## BEGIN

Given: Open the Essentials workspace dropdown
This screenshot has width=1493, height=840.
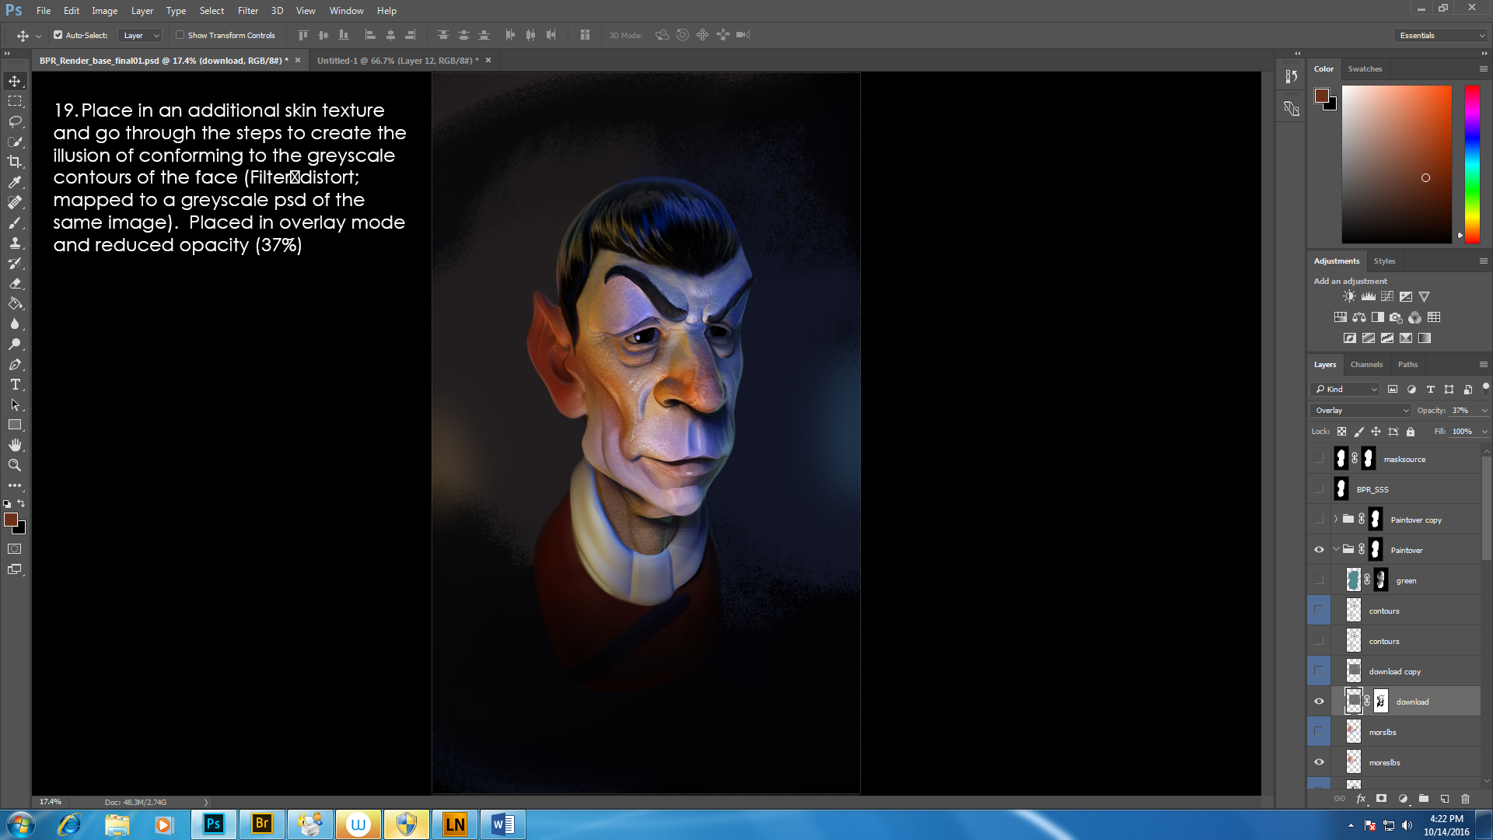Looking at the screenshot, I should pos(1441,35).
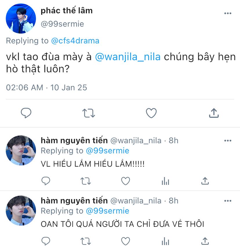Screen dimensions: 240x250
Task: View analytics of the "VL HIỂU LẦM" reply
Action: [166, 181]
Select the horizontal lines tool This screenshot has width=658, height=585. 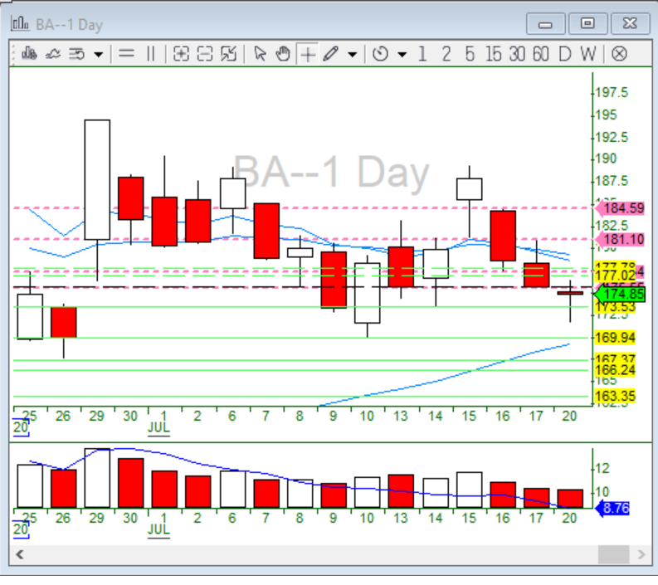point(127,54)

## END
## BEGIN

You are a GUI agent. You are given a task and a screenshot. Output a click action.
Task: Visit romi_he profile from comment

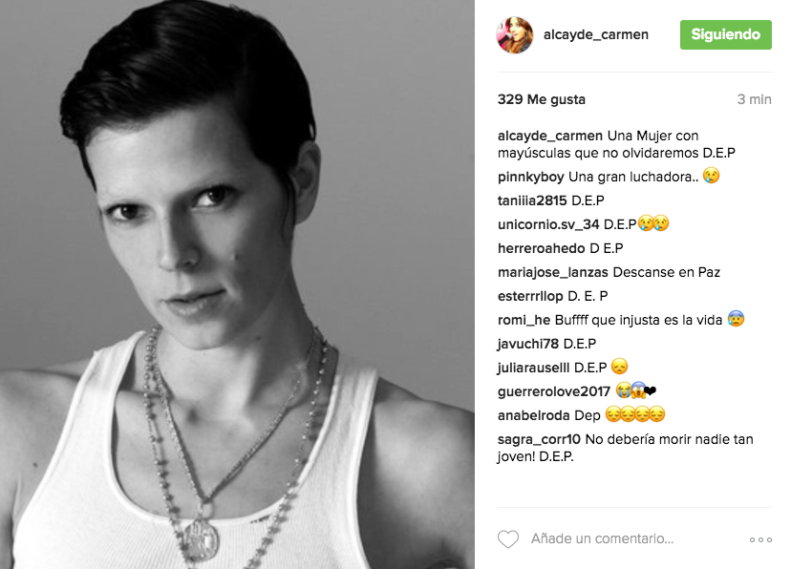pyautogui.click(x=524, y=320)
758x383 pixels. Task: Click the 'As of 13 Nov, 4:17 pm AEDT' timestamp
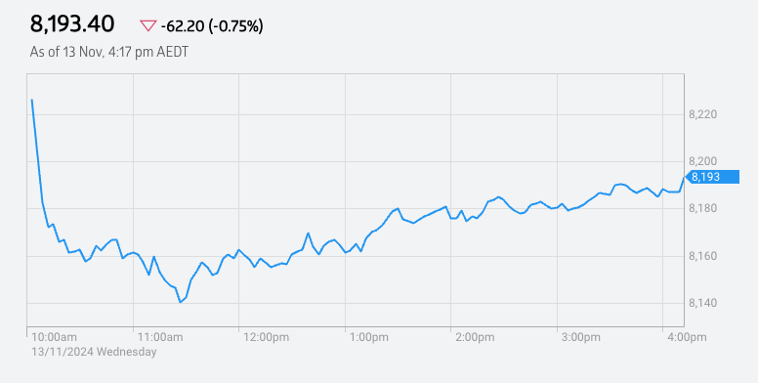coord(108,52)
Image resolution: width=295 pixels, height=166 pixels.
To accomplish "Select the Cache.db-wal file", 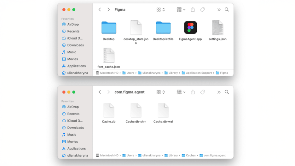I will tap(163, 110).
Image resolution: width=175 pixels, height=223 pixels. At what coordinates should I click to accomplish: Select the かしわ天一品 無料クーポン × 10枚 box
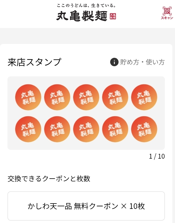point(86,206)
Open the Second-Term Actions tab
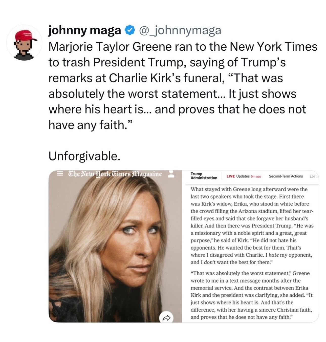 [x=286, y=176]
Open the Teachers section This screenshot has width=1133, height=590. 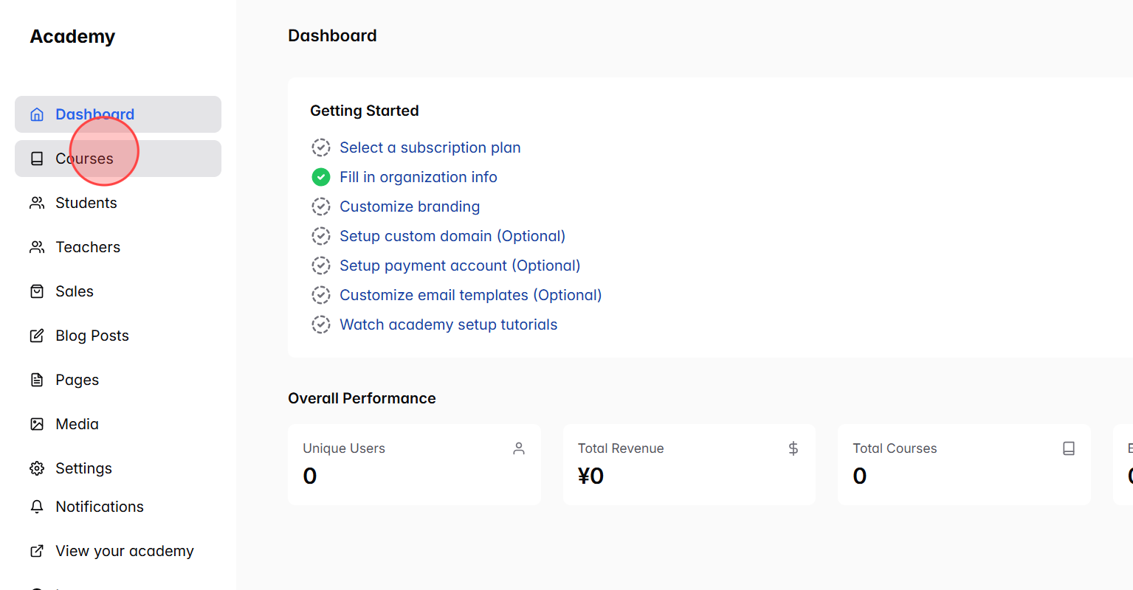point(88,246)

## END

» **Requirement**: Reproduce the records verbatim for the stretch from the line containing "Given: Open the Essentials workspace dropdown" through the line containing "Action: [166, 181]", both ends included. Leave the pictures out of your answer.

» **Answer to the task**:
Given: Open the Essentials workspace dropdown
This screenshot has width=1493, height=840.
Looking at the screenshot, I should pos(1441,35).
Screen dimensions: 240x250
Task: View analytics of the "VL HIỂU LẦM" reply
Action: [166, 181]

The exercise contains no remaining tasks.